■ AIM OF THE EXERCISE
Type out the entries again, matching each one exactly.

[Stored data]
######
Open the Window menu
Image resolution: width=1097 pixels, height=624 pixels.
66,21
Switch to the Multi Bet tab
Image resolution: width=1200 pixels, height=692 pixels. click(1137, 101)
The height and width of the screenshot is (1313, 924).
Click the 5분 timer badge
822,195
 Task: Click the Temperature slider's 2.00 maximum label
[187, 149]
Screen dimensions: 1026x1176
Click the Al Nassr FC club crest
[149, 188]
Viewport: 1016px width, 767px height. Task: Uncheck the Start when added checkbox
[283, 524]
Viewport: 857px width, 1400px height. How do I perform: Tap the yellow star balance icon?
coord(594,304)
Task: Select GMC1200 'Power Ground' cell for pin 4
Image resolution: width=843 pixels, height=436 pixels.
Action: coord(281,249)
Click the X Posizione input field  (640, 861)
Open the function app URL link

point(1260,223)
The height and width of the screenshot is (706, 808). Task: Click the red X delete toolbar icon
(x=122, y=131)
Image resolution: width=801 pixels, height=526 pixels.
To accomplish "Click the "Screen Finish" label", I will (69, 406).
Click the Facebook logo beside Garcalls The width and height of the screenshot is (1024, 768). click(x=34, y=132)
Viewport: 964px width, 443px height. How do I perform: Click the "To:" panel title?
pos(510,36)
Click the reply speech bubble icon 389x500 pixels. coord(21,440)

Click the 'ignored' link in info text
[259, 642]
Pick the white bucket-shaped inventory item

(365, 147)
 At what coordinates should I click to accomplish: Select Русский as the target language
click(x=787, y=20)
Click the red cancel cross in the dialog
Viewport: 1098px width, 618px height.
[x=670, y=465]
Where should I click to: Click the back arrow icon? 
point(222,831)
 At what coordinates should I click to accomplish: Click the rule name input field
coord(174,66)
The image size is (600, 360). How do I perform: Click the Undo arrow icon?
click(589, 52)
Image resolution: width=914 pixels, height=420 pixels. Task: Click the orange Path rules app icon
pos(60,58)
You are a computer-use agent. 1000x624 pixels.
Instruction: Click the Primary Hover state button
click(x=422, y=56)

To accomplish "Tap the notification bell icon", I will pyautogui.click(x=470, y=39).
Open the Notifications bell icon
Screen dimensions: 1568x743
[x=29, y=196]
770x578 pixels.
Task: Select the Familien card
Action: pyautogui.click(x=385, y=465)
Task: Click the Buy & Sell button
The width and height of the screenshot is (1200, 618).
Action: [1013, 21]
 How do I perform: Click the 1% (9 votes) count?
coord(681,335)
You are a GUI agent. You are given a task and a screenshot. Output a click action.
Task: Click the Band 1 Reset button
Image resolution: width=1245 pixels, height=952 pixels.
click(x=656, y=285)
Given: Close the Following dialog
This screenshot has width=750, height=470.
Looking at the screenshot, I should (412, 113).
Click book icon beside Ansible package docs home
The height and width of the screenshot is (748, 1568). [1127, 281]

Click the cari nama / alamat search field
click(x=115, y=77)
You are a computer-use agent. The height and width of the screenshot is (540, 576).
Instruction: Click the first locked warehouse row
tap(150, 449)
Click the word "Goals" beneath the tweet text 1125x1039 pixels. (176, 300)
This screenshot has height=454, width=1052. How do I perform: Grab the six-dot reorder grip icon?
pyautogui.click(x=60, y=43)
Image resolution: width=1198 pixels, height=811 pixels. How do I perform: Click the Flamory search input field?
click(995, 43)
######
■ RESPONSE BOX
Open the Window menu
Image resolution: width=1097 pixels, height=624 pixels.
66,21
Switch to the Multi Bet tab
Image resolution: width=1200 pixels, height=692 pixels. click(1137, 101)
The height and width of the screenshot is (1313, 924).
Click the 5분 timer badge
822,195
 Task: Click the Temperature slider's 2.00 maximum label
[187, 149]
Screen dimensions: 1026x1176
Click the Al Nassr FC club crest
[149, 188]
Viewport: 1016px width, 767px height. Task: Uncheck the Start when added checkbox
[283, 524]
Viewport: 857px width, 1400px height. How do I perform: Tap the yellow star balance icon?
coord(594,304)
Task: Select GMC1200 'Power Ground' cell for pin 4
Image resolution: width=843 pixels, height=436 pixels.
Action: coord(281,249)
Click the X Posizione input field  (640, 861)
Open the function app URL link

point(1260,223)
The height and width of the screenshot is (706, 808). Task: Click the red X delete toolbar icon
(x=122, y=131)
Image resolution: width=801 pixels, height=526 pixels.
To accomplish "Click the "Screen Finish" label", I will (69, 406).
Click the Facebook logo beside Garcalls The width and height of the screenshot is (1024, 768). click(x=34, y=132)
Viewport: 964px width, 443px height. How do I perform: Click the "To:" panel title?
pos(510,36)
Click the reply speech bubble icon 389x500 pixels. coord(21,440)

Click the 'ignored' link in info text
[259, 642]
Pick the white bucket-shaped inventory item

(365, 147)
 At what coordinates should I click to accomplish: Select Русский as the target language
click(x=787, y=20)
Click the red cancel cross in the dialog
Viewport: 1098px width, 618px height.
[x=670, y=465]
Where should I click to: Click the back arrow icon? 
point(222,831)
 At what coordinates should I click to accomplish: Click the rule name input field
coord(174,66)
The image size is (600, 360). How do I perform: Click the Undo arrow icon?
click(589, 52)
Image resolution: width=914 pixels, height=420 pixels. Task: Click the orange Path rules app icon
pos(60,58)
You are a computer-use agent. 1000x624 pixels.
Instruction: Click the Primary Hover state button
click(x=422, y=56)

To accomplish "Tap the notification bell icon", I will pyautogui.click(x=470, y=39).
Open the Notifications bell icon
Screen dimensions: 1568x743
[x=29, y=196]
770x578 pixels.
Task: Select the Familien card
Action: pyautogui.click(x=385, y=465)
Task: Click the Buy & Sell button
The width and height of the screenshot is (1200, 618).
Action: [1013, 21]
 How do I perform: Click the 1% (9 votes) count?
coord(681,335)
You are a GUI agent. You are given a task and a screenshot. Output a click action.
Task: Click the Band 1 Reset button
Image resolution: width=1245 pixels, height=952 pixels.
click(x=656, y=285)
Given: Close the Following dialog
This screenshot has width=750, height=470.
Looking at the screenshot, I should (412, 113).
Click book icon beside Ansible package docs home
The height and width of the screenshot is (748, 1568). [1127, 281]

Click the cari nama / alamat search field
click(x=115, y=77)
You are a computer-use agent. The height and width of the screenshot is (540, 576).
Instruction: Click the first locked warehouse row
tap(150, 449)
Click the word "Goals" beneath the tweet text 1125x1039 pixels. (176, 300)
This screenshot has height=454, width=1052. How do I perform: Grab the six-dot reorder grip icon?
pyautogui.click(x=60, y=43)
Image resolution: width=1198 pixels, height=811 pixels. How do I perform: Click the Flamory search input field?
click(995, 43)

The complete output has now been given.